I'm all for price decreases. Let the bubble POP! Here's the other component that we haven't seen fully occur yet, we're walking ever so slowly into a recession. I have no idea how long it's to last, but once jobs start being lost everyone here is going to start feeling the pain.This thread is three years old but I wanted to revisit it considering that inflation is a very relevant thing today, while real wages have been flat for 50 years. Are torches going to fetch the same price they used to to a year or two ago? Are local fish stores going to survive? I bought a cannister add-on for my RO unit from BRS two months ago. I checked again today and it's 20% more expensive. Is this sustainable?
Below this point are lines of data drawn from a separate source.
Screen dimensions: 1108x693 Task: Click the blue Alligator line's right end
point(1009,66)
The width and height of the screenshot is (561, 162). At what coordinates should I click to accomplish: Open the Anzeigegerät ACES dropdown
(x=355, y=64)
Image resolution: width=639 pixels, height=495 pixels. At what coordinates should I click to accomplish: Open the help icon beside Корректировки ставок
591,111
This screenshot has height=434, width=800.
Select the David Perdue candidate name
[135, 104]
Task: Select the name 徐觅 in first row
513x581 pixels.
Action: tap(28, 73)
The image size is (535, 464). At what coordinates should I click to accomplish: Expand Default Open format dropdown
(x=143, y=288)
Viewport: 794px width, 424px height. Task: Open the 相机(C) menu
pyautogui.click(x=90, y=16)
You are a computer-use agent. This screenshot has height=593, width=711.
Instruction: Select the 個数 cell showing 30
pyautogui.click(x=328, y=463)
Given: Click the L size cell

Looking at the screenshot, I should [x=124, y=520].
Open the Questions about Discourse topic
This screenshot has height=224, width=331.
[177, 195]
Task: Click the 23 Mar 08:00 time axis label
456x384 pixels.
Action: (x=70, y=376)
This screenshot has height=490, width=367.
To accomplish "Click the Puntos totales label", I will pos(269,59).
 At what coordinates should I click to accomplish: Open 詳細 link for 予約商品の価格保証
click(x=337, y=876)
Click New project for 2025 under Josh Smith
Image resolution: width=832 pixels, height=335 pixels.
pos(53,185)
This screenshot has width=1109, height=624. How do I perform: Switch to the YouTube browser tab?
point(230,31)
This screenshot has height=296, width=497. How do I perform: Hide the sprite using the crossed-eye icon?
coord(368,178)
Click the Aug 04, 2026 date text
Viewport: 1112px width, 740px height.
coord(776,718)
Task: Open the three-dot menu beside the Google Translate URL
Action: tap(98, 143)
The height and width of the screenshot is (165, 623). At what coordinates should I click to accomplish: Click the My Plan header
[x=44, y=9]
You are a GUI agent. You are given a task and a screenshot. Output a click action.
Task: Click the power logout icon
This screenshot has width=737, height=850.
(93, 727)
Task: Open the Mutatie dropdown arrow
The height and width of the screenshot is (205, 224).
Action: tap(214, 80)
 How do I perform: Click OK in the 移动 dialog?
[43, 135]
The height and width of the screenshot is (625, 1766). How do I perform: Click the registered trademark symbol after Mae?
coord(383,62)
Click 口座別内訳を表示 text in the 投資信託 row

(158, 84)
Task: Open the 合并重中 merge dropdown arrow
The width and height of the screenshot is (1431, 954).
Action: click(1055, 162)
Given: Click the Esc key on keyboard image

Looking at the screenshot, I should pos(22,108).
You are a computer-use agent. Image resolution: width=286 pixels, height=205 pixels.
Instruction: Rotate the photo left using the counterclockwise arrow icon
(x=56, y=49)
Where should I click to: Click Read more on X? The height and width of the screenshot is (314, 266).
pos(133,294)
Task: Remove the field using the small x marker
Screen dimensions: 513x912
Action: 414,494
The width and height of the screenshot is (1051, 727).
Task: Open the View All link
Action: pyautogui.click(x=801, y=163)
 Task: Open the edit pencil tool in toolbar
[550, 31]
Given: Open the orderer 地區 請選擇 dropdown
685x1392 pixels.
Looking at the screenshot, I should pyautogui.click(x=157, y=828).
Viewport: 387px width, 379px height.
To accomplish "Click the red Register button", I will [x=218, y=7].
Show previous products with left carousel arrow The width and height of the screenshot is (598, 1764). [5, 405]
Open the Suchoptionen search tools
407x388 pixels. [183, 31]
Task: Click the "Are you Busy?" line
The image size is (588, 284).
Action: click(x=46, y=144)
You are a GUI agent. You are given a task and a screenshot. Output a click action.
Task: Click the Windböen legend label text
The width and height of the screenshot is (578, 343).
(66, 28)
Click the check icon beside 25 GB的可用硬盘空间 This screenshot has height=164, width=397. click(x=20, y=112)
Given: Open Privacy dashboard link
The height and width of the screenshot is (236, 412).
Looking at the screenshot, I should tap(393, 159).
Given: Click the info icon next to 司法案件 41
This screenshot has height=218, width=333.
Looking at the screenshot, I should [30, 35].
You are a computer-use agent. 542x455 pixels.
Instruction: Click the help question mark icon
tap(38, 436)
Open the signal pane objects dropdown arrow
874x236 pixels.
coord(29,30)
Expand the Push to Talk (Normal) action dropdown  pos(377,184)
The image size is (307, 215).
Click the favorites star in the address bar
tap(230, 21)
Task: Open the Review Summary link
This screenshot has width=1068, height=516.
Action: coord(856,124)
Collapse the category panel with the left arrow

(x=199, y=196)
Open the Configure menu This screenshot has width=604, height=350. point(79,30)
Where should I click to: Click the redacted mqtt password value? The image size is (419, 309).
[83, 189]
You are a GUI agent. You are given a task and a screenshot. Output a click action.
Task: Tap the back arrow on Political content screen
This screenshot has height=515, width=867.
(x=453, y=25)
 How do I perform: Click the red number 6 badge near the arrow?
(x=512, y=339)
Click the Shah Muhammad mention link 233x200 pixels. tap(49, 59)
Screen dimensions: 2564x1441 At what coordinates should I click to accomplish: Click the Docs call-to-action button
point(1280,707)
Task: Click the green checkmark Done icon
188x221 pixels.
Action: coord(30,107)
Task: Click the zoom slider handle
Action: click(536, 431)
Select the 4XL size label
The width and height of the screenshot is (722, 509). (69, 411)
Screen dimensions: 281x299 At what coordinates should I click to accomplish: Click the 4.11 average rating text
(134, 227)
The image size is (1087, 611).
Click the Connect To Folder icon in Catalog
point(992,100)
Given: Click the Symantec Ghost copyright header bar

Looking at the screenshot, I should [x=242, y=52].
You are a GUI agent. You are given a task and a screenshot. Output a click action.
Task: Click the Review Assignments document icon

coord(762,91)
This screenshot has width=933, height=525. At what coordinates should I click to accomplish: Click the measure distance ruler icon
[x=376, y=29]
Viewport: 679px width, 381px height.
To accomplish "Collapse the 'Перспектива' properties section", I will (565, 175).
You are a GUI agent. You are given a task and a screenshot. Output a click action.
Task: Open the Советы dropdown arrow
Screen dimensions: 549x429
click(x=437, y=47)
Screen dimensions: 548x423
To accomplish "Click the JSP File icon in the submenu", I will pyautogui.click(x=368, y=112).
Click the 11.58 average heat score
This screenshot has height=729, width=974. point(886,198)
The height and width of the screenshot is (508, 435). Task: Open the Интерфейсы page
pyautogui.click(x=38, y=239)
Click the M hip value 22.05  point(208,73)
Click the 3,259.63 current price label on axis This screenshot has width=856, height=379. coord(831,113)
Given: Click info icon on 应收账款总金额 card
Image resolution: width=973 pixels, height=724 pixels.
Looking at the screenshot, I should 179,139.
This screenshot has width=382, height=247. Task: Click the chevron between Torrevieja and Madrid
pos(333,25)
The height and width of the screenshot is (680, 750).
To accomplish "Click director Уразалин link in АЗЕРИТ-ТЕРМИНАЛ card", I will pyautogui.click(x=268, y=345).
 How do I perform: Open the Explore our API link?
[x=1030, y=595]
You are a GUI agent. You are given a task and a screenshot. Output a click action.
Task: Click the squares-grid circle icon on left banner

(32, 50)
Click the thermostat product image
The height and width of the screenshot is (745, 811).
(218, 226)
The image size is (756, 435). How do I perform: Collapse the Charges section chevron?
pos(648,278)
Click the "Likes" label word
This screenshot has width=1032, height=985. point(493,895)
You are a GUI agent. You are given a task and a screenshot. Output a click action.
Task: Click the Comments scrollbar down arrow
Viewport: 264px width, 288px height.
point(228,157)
I will make some predictions. I think that you're about to see the largest exodus from this hobby that you've ever seen in the history of the hobby, and I'm not quiet sure how detrimental it will be.
1) Rising cost will push people out: This is a luxury hobby. Wages are flat across the board while inflation goes up, and that's for everything from frags to lights. This will be one of the first hobbies to go to the cutting block when money gets tight, as it should be.
2) The largest participation drop in the history of the hobby: There are more people in the hobby now than ever due to a growing pool of knowledge, better technology, and ease of accessibility. The growing participation in the hobby will produce a higher number of people calling it quits than ever before simply because so many entered that might not be able to maintain their tanks, or choose not to.
3) The coral market is beyond saturated: Corals aren't going to fetch the price they used to. I see it across the board in live sales on the national stage, every 5 minutes there's a new vendor flipping the same corals, and the prices are marching down very quickly just to sell what is for sale.
4) There are no more "new" corals": Every vendor has been buying from the same few exporters for a while and it's been two years since I've seen anything that I haven't seen before, despite a massive amount of disposable income flowing into the hobby over the last two years. There are only so many colors in the visible spectrum, there are so many variations of them, and I feel like I've seen them all. Different tanks and different parameters produce different looks for each coral, and I feel like different sellers are exploiting this as if it's a different variety, while these variations can very easily be explained by different tank parameters, different photography settings, etc.
5) Speculation: I know many people that have justified spending a lot of money on a coral with the expectation that it would grow, they could frag it, and they could sell it. If the other points I've made are true, then this collapses on its face, leaving a lot of folks as bag holders once the price collapses, and that's assuming they can grow it. At the end of the day, 90% of corals that are purchased are killed. If they weren't killed then there would be a major supply side for corals and the demand would be down near dinosaur bones. Point being, prices got as high as they did based on speculation, and it wasn't driven by consumption demand, but rather by supply demand, aka the markets are flooded with "rare" stuff that's readily available.